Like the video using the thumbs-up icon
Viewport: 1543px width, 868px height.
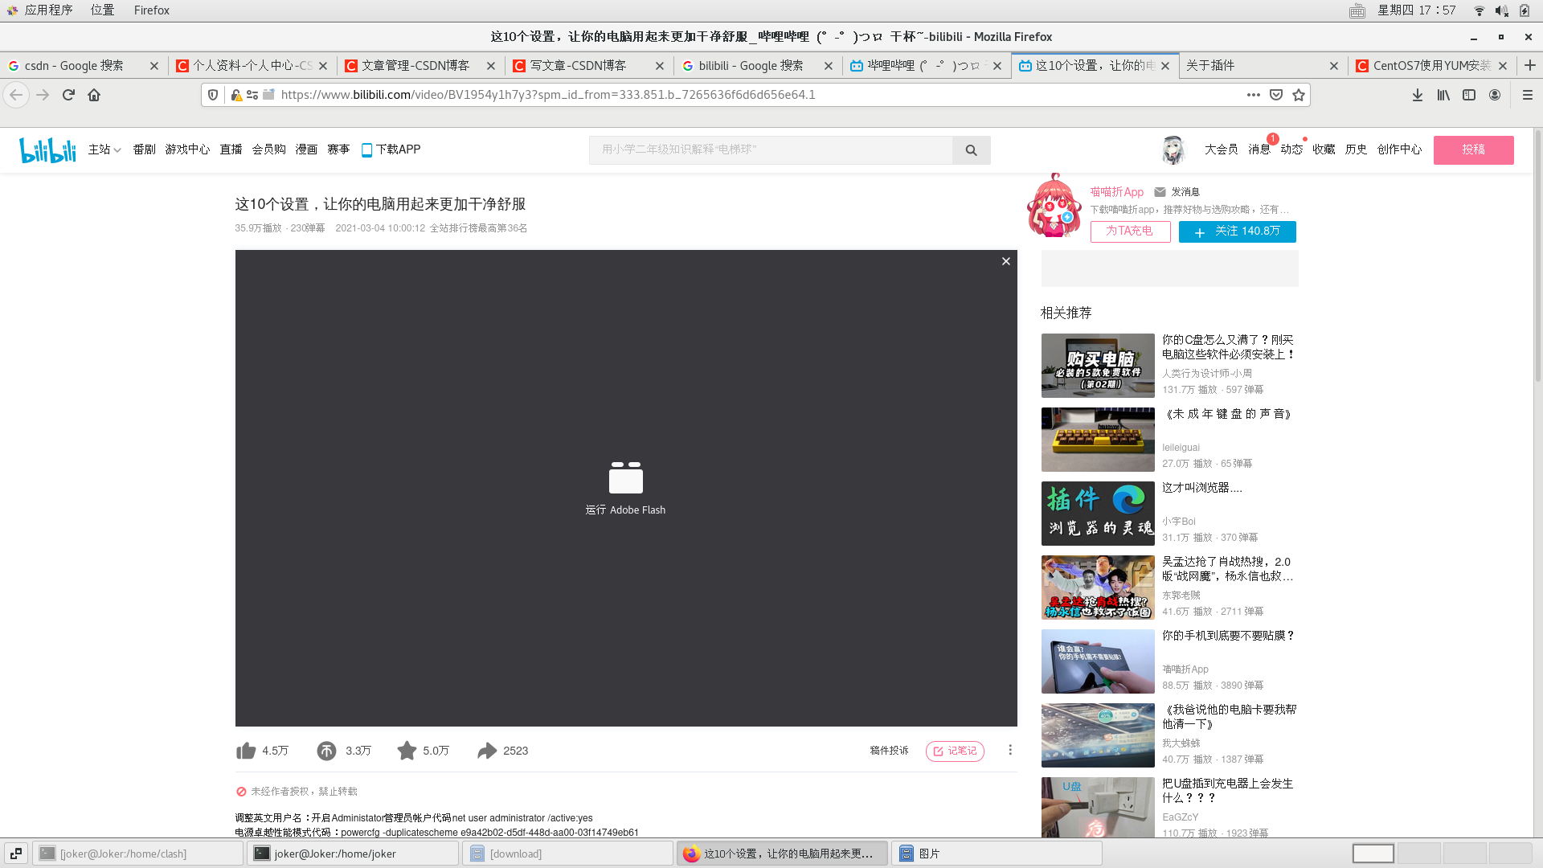pos(246,750)
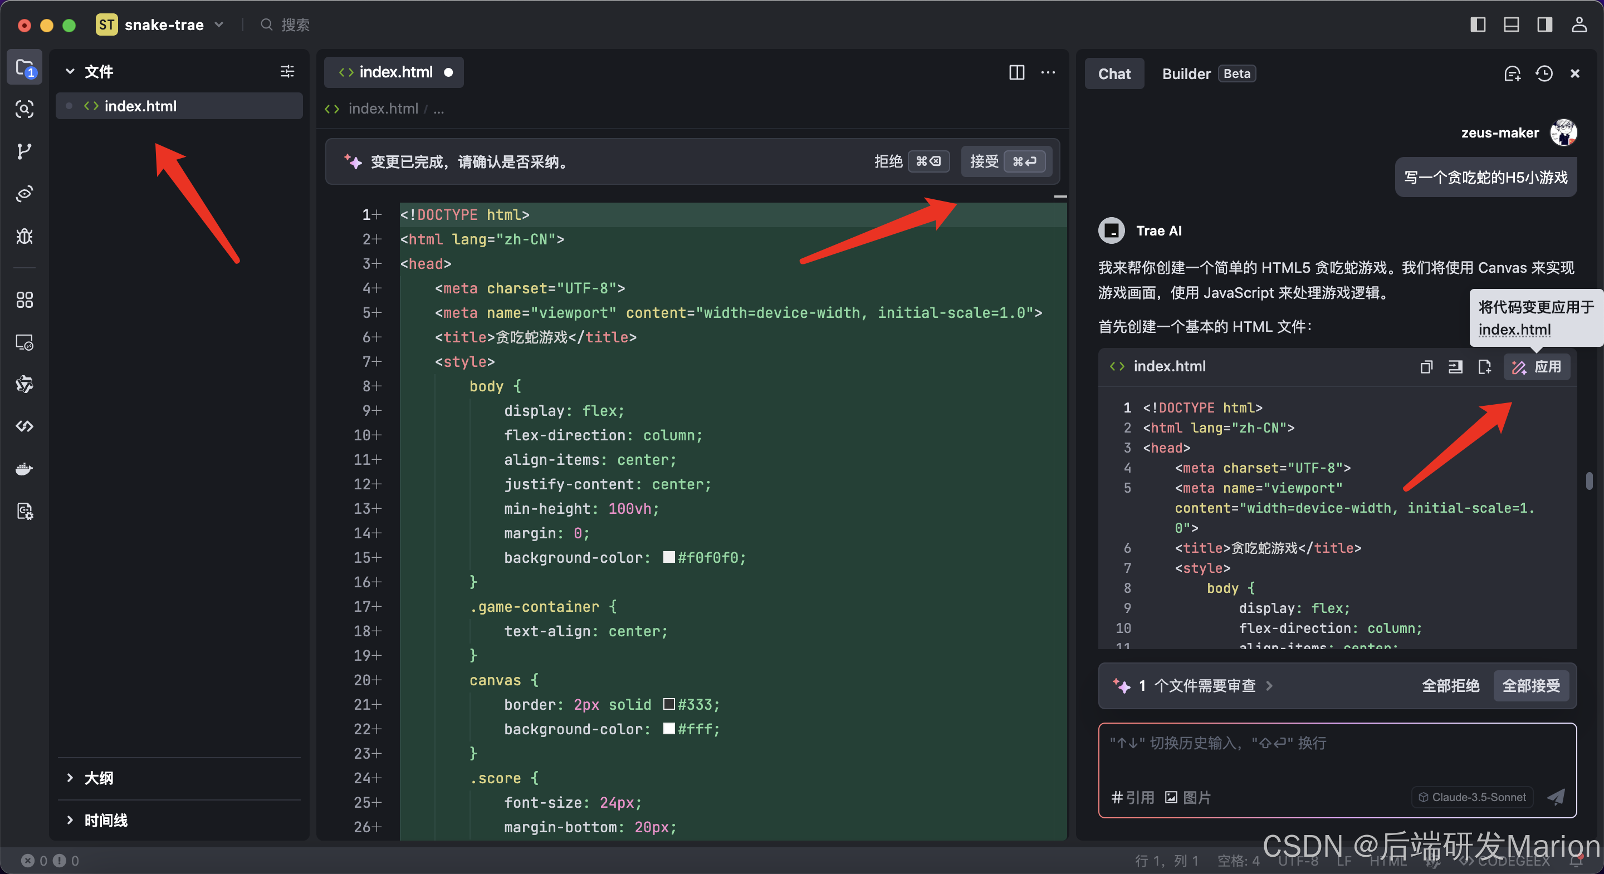Toggle the bottom panel layout button

1511,25
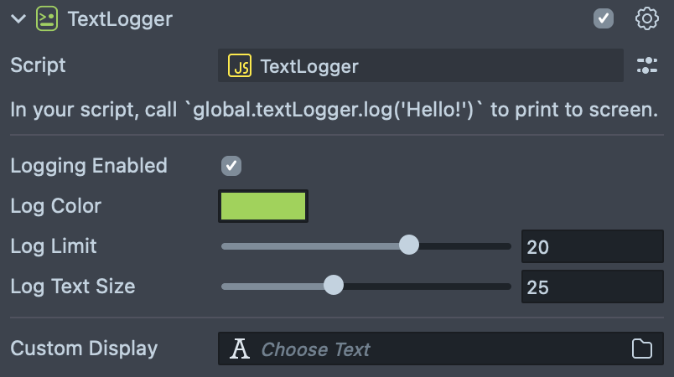Click the Log Text Size value field

coord(592,287)
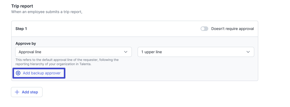This screenshot has height=107, width=290.
Task: Click the default approval line helper text
Action: pos(67,62)
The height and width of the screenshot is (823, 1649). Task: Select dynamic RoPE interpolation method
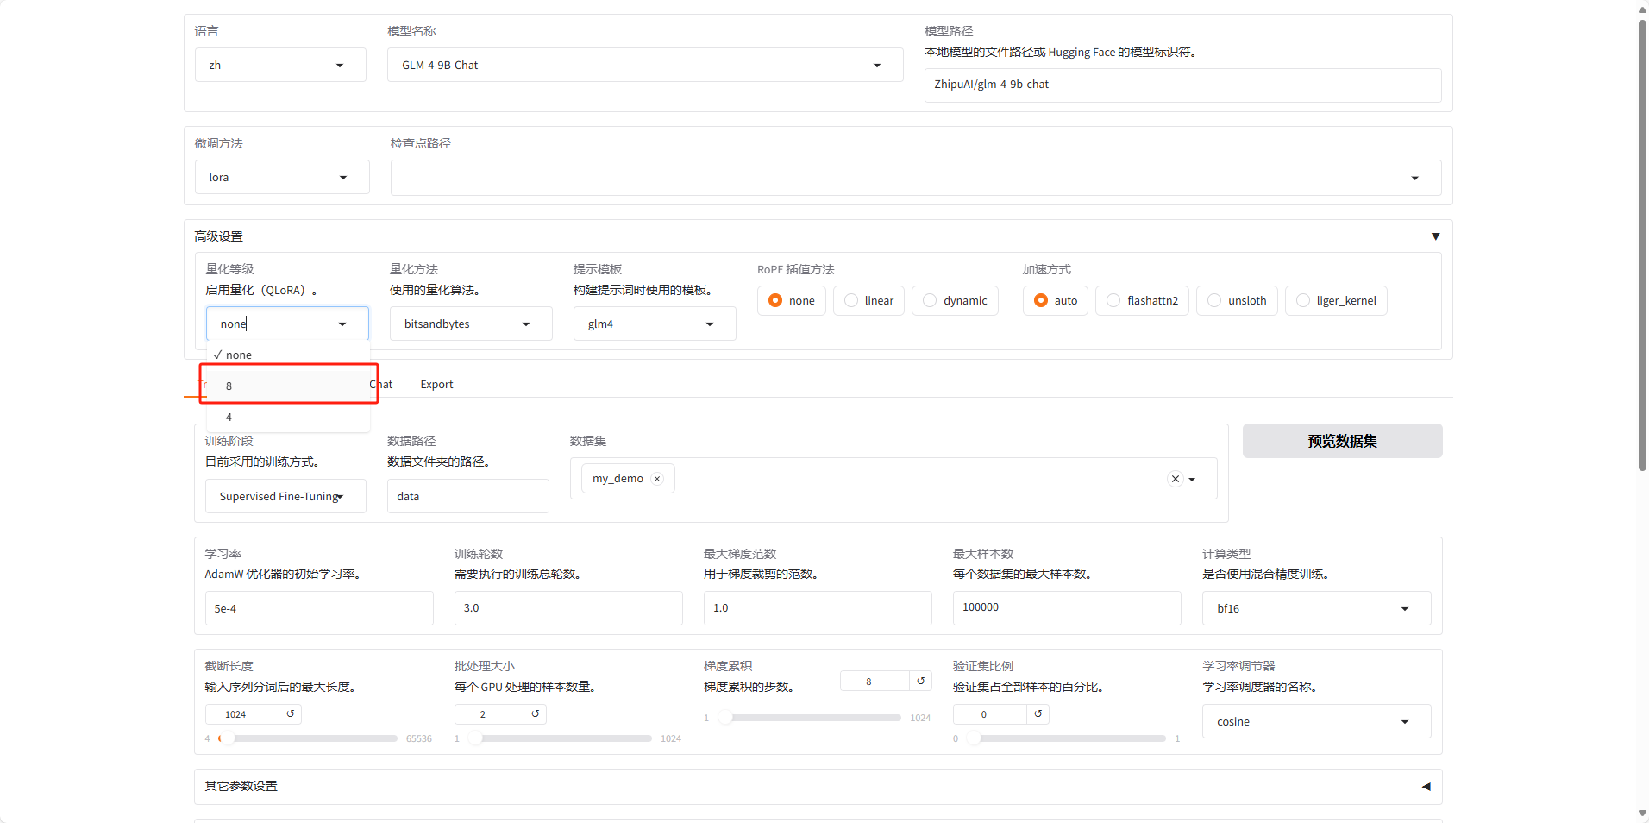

◇ ◇ ◇

» **Problem**
Return each line above that contains the string "Task". Case counts.

» **Exercise result**
Task: Click the default approval line helper text
The height and width of the screenshot is (823, 1649). Task: Select dynamic RoPE interpolation method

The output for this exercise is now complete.